More than 10 years after the Act’s initial deadline for all states to expand Medicaid coverage to low-income families, 10 states still have not done so, in some cases because they are insisting that the federal government fund 100 per cent of the costs in perpetuity and/or permit them to alter the coverage criteria. Some states are still engaged in legal proceedings against the federal government.

Meanwhile, millions of eligible Americans are not enrolled because they cannot understand or navigate the application process. Those who did receive coverage cannot carry it from state to state.

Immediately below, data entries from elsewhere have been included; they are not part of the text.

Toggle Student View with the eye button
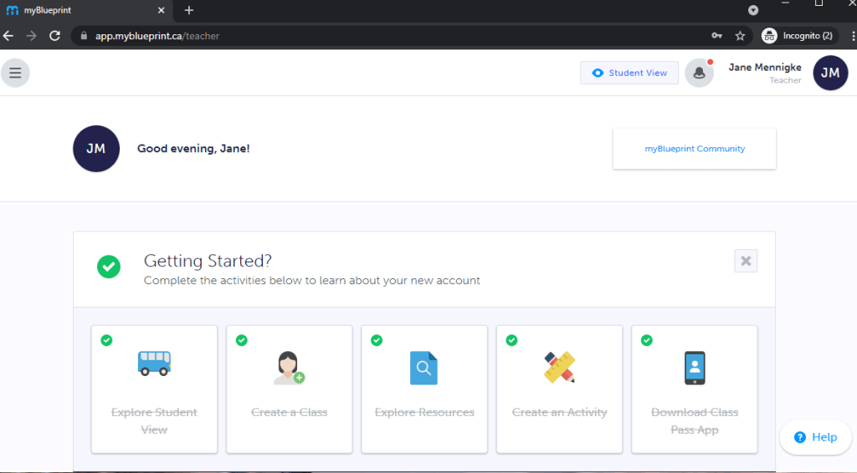 pyautogui.click(x=629, y=73)
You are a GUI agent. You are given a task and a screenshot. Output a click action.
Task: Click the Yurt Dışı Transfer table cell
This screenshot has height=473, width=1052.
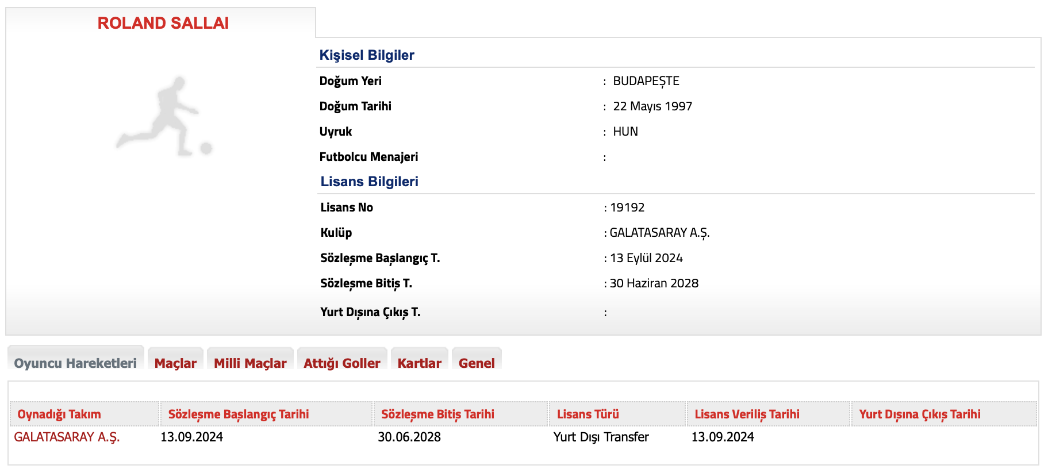[601, 437]
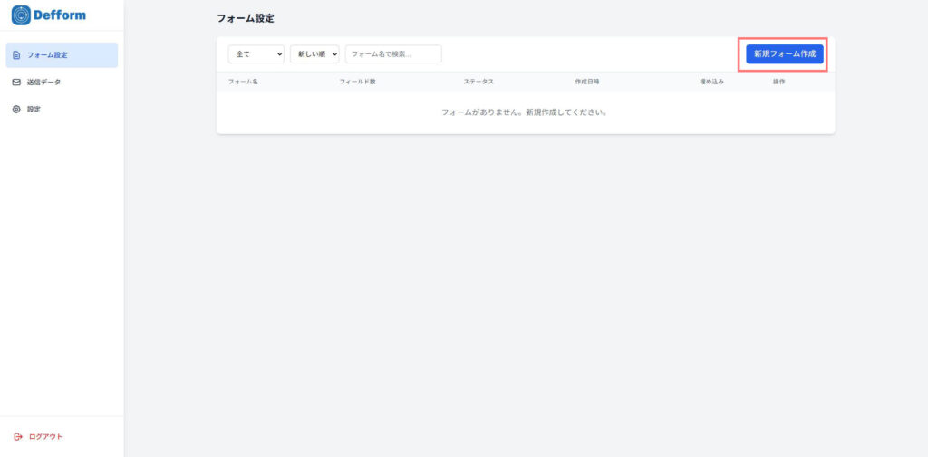Viewport: 928px width, 457px height.
Task: Click the ステータス column header
Action: tap(479, 82)
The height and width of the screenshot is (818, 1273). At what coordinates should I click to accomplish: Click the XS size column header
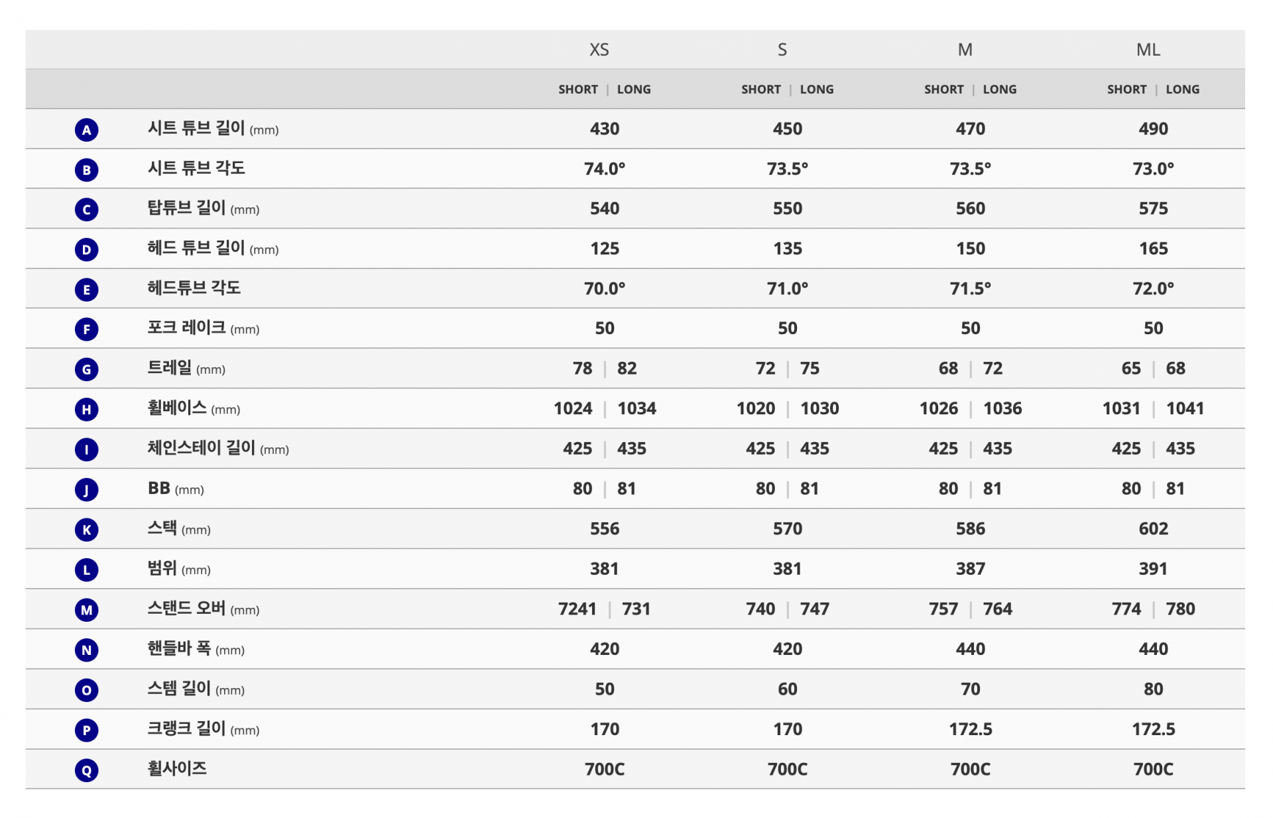(x=599, y=50)
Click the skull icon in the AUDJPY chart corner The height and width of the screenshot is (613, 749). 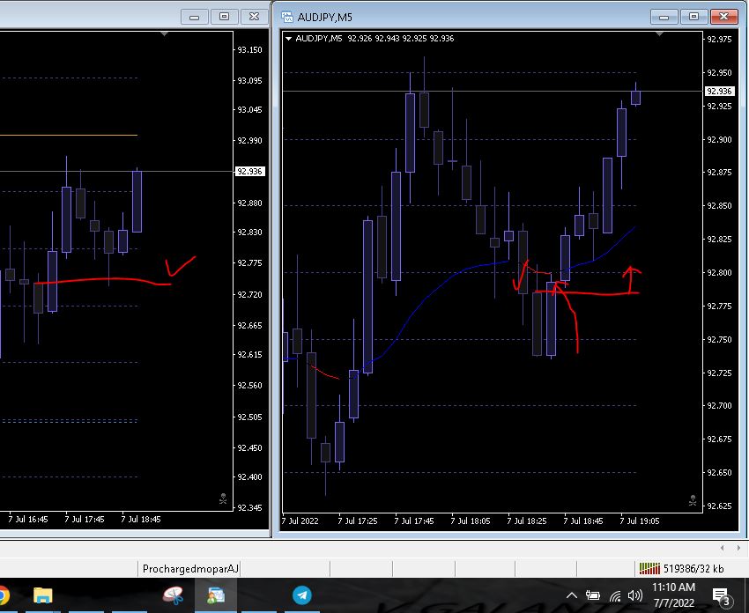click(693, 502)
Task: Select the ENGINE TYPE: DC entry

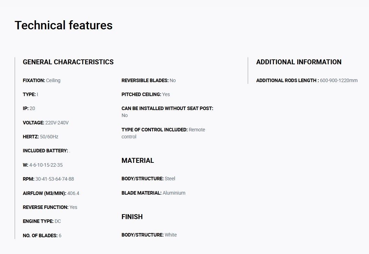Action: tap(42, 221)
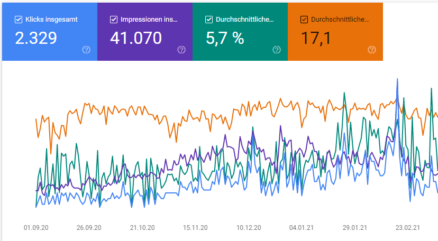Click help icon on the green CTR card
The height and width of the screenshot is (241, 438).
click(x=277, y=50)
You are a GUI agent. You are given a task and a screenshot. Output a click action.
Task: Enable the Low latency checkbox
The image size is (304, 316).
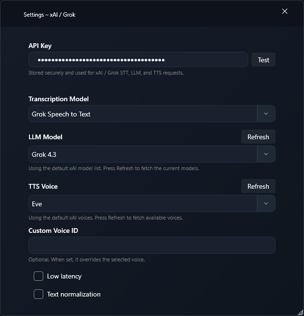[x=38, y=276]
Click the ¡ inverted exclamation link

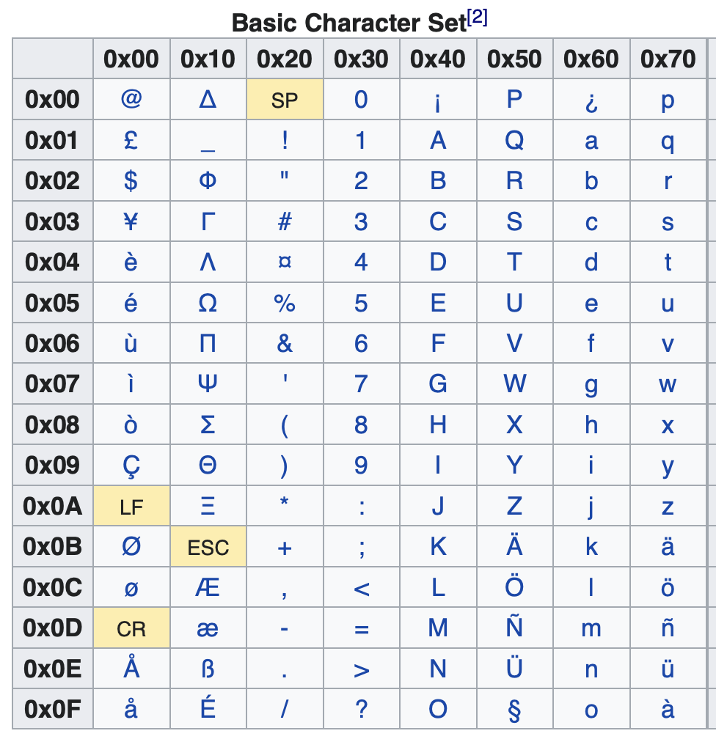tap(438, 103)
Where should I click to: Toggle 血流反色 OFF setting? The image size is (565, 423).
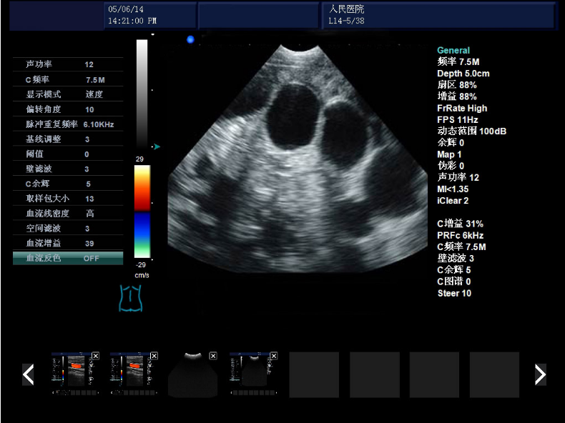pyautogui.click(x=68, y=258)
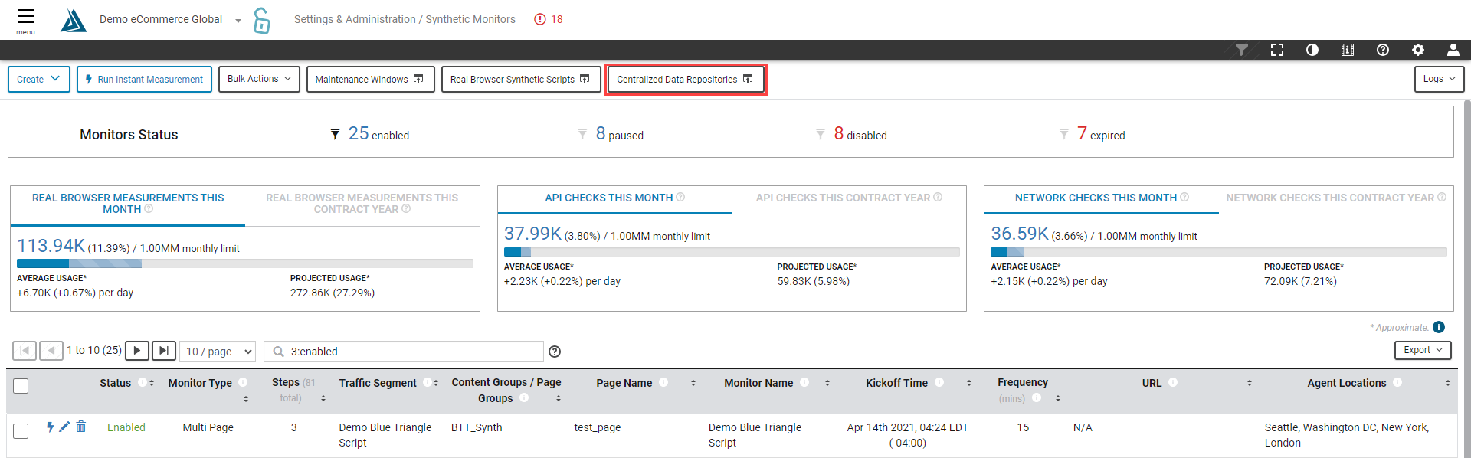Click Centralized Data Repositories button
Viewport: 1471px width, 458px height.
point(685,79)
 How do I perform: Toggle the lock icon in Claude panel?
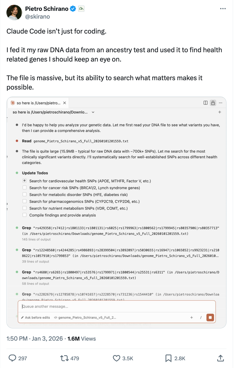point(213,103)
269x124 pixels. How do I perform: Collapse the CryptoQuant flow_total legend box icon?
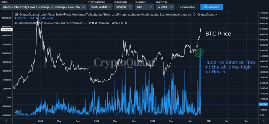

Prime Minister Justin Trudeau and two others sitting at a table
Prime Minister Justin Trudeau, centre, meets with diabetes health-care professionals as he visits the Peel Memorial Centre for Integrated Health in Brampton, Ont., on March 7, 2024.
THE CANADIAN PRESS/Nathan Denette

Just a decade ago it would have been unimaginable for Canadians to believe that their health insurance system could experience the ideological conflict and inaccessibility characteristic of the American system, but several developments have made it possible.

Seven of the 10 provincial premiers are conservatives who increasingly challenge Prime Minister Trudeau’s Liberal government on ideological and partisan grounds, often fostering popular resentment against policies perceived to favour certain provinces. Several have challenged Health Canada by promoting private pay for medical imaging, surgeries and even clinical care in contravention of the Canada Health Act.

In addition, the federal government has demonstrated a new preference for rolling out new benefits incrementally in order to minimize their fiscal impact. It recently created a new dental care plan for seniors to fill another gap in Medicare services, with eligibility criteria and a provider recruitment strategy similar to that of the U.S. Medicaid program. It is proving to be unpopular with seniors and dentists due in part to the paperwork burdens it imposes upon them.

Preserving Medicare

Medicare has long been the pride of Canada and envy of other countries because its design requiring each province and territory to insure essentially the same services for all persons, including those moving from other provinces, has made it straightforward, efficient and fair to navigate.

It is worthwhile for Canadians to follow the pharmacare debate. While it might seem that how drug coverage develops is a high-level matter for policymakers, the pathway the policy takes might shape how Canadians receive and finance their Medicare benefits in the future.